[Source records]

--

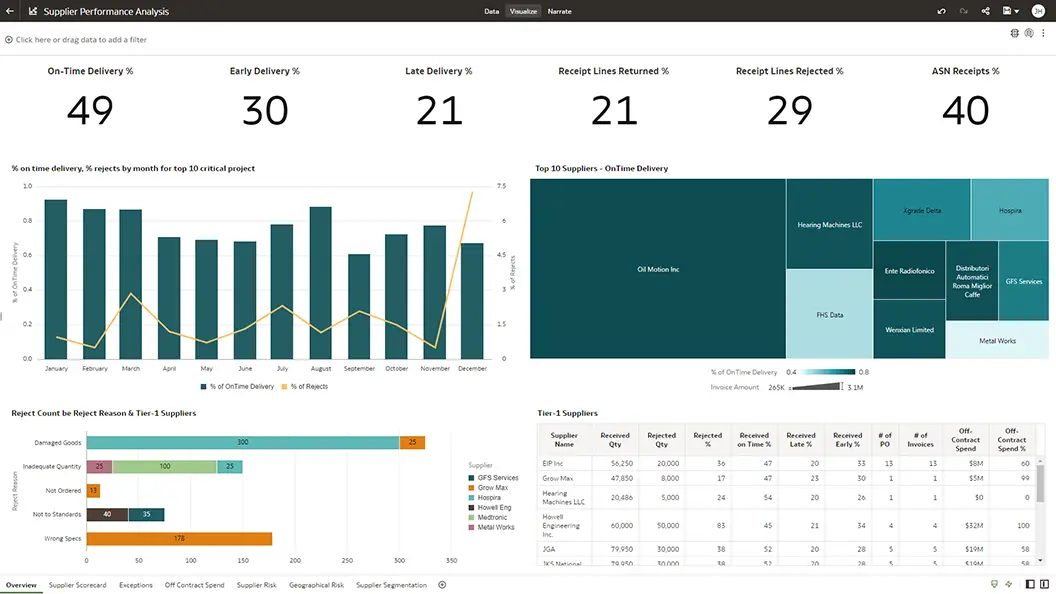This screenshot has width=1056, height=594.
Task: Save the workbook using the save icon
Action: [1005, 10]
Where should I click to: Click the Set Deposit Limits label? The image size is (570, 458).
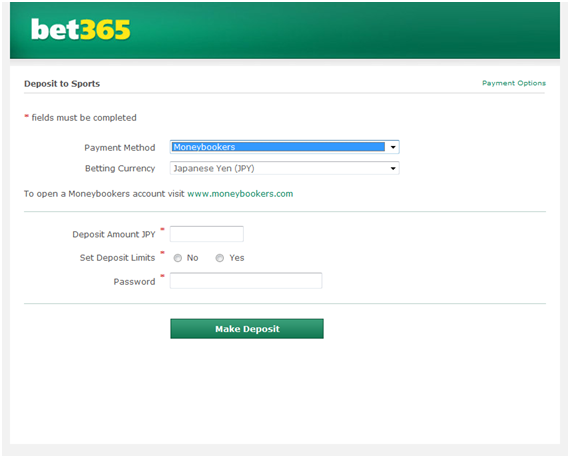[117, 258]
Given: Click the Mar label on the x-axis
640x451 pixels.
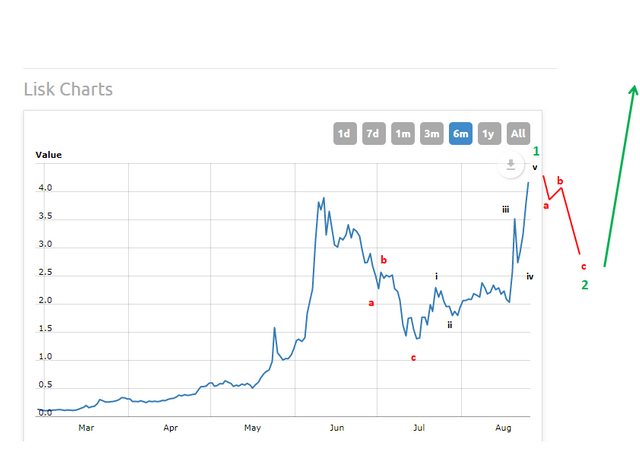Looking at the screenshot, I should [86, 427].
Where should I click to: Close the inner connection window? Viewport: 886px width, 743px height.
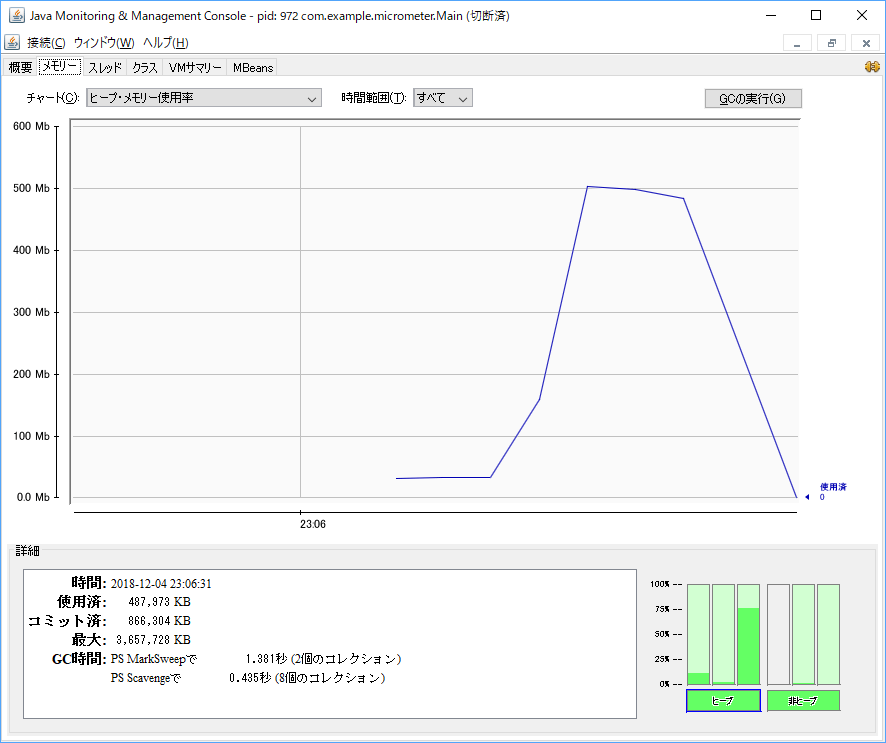(865, 43)
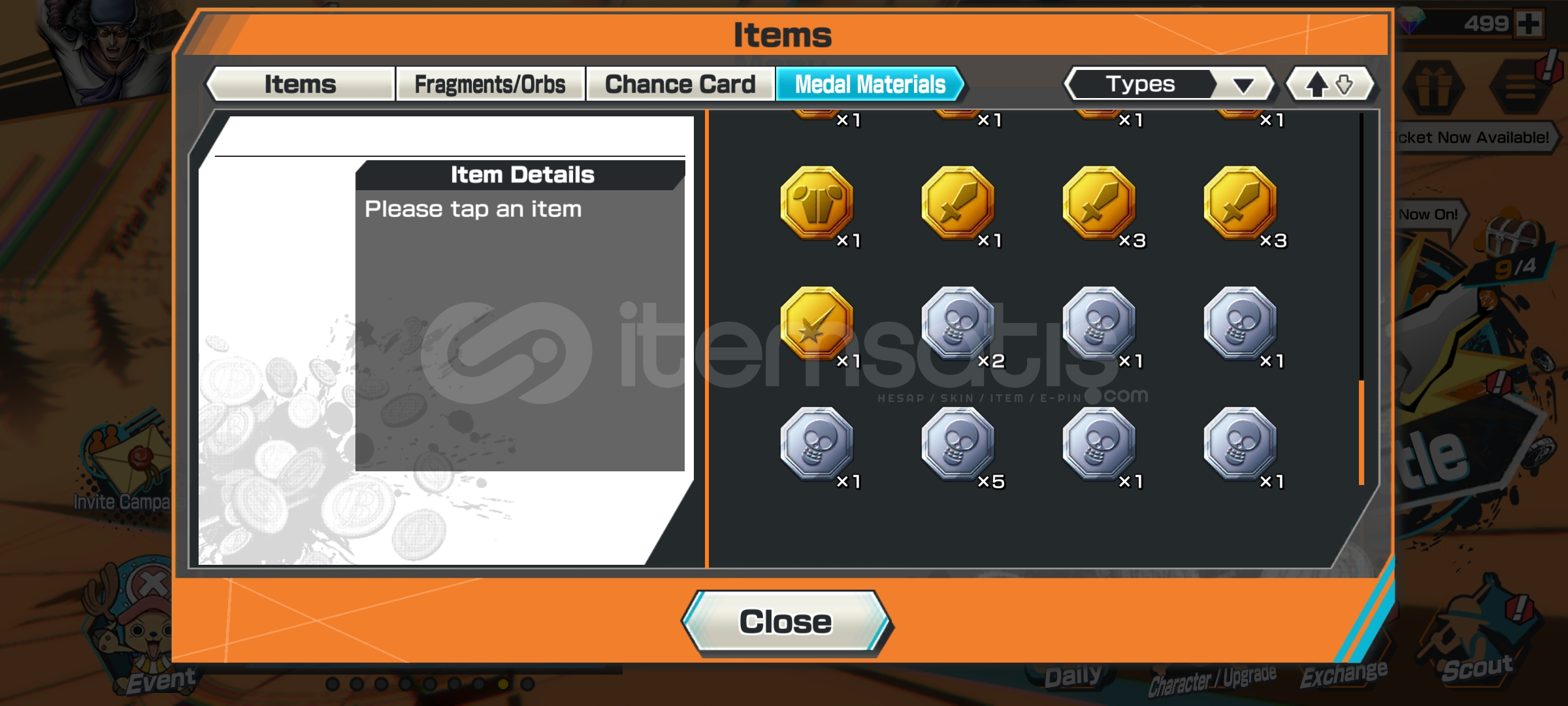Open the gift box icon
This screenshot has height=706, width=1568.
[1433, 88]
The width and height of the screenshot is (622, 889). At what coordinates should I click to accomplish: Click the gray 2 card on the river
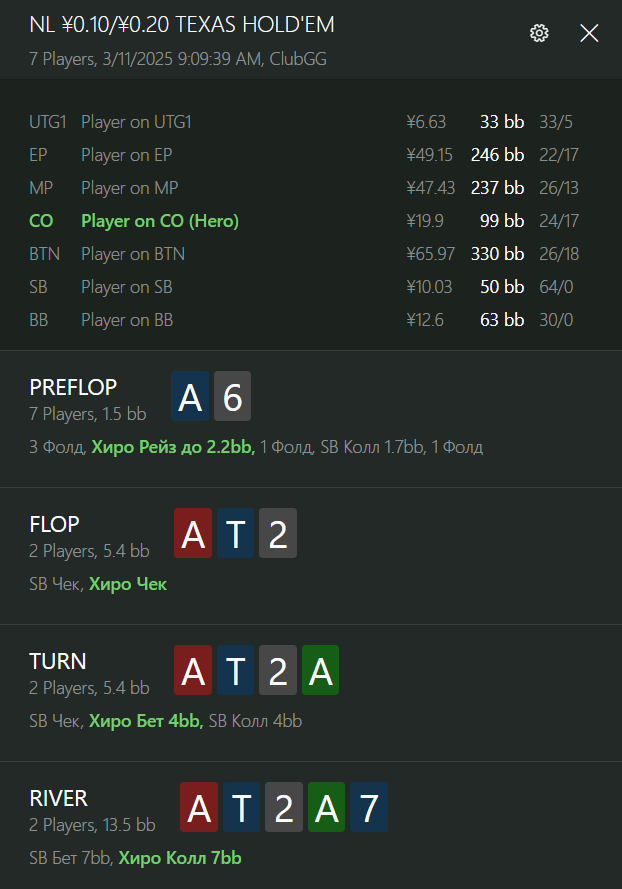tap(284, 807)
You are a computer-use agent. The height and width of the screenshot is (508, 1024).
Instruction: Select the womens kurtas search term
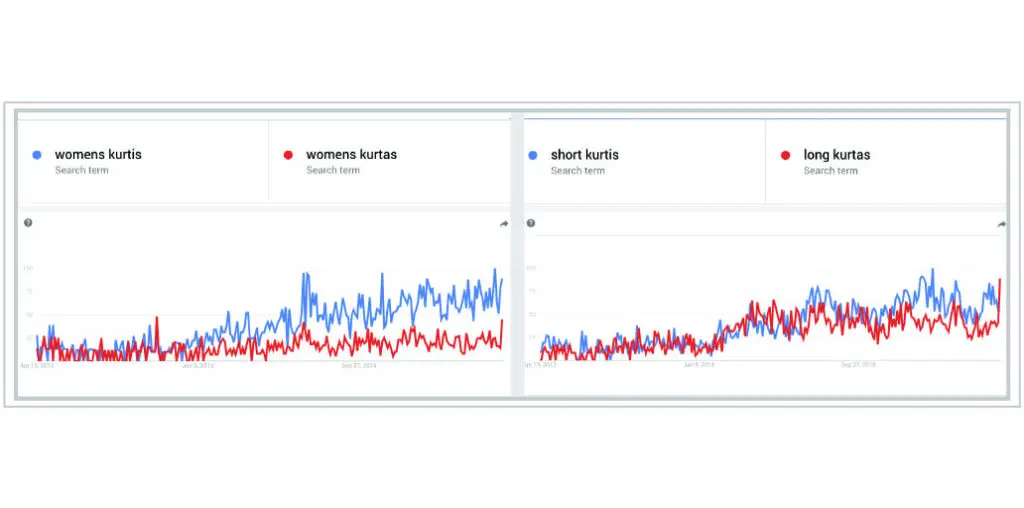point(351,155)
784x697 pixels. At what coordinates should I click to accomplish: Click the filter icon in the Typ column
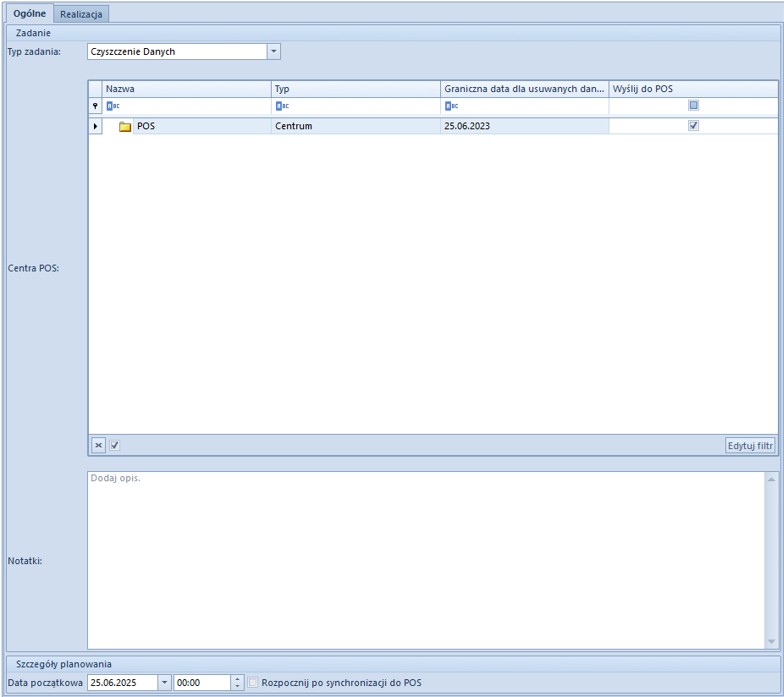click(281, 106)
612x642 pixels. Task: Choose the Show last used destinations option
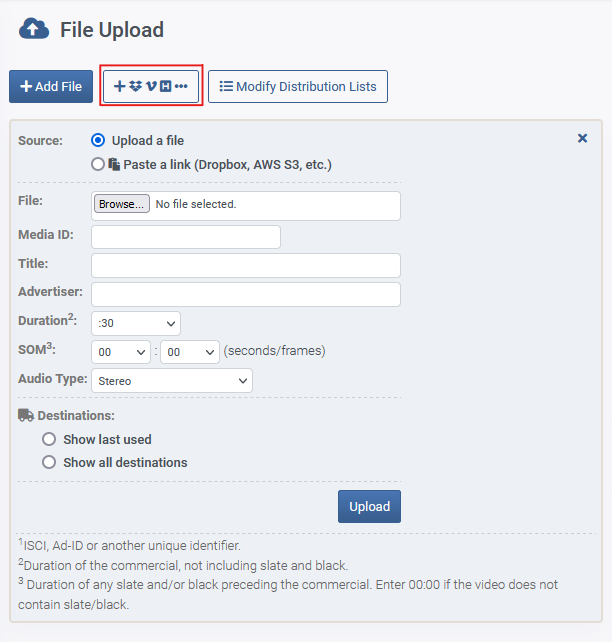tap(49, 439)
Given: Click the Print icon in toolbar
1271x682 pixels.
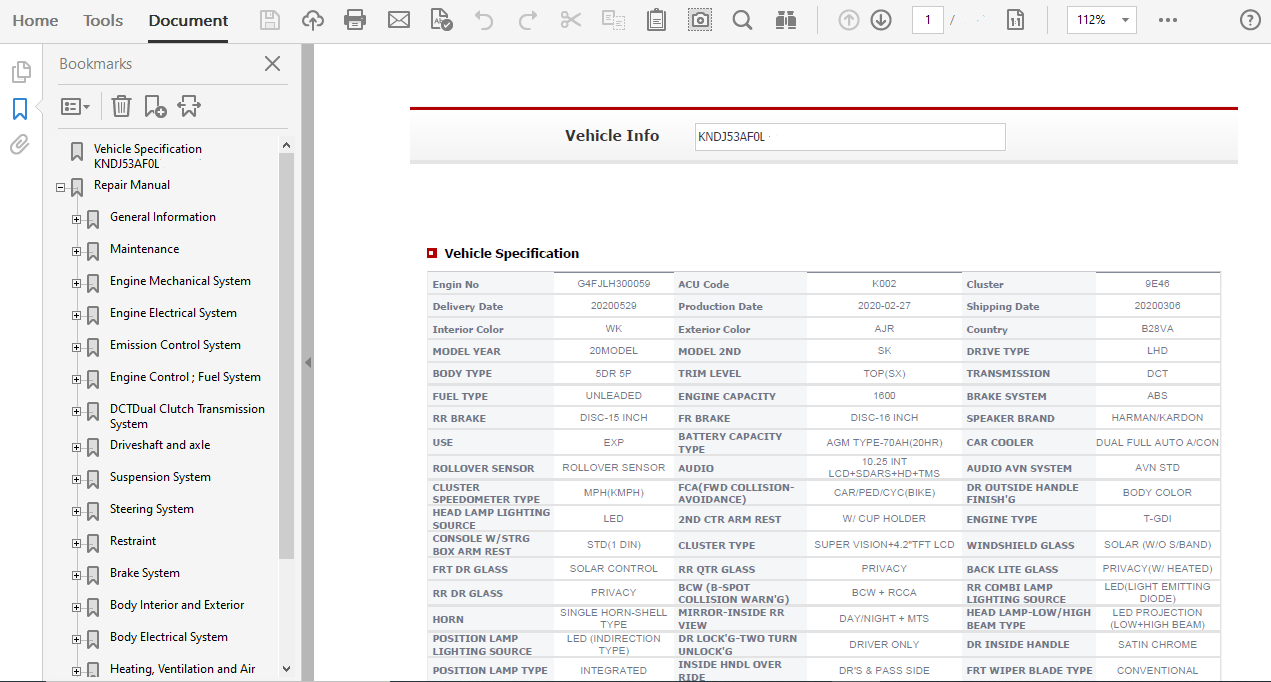Looking at the screenshot, I should (355, 20).
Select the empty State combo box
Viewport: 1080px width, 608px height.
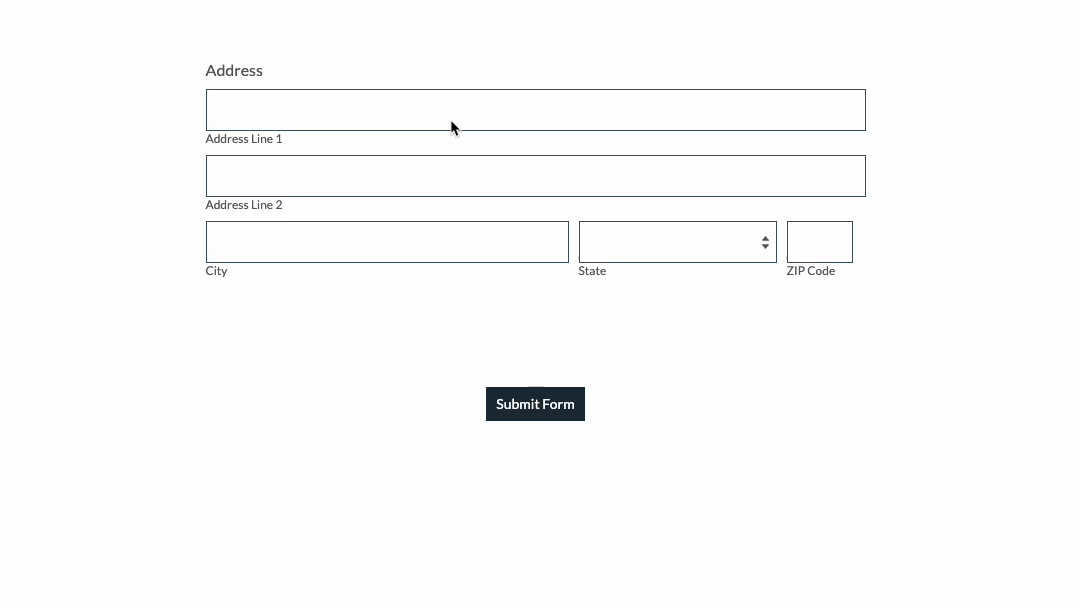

--

**What to produce**
Line by line, check the data above for the word "Given" and state how many lines contain it. Give only the number.

**Response area**
2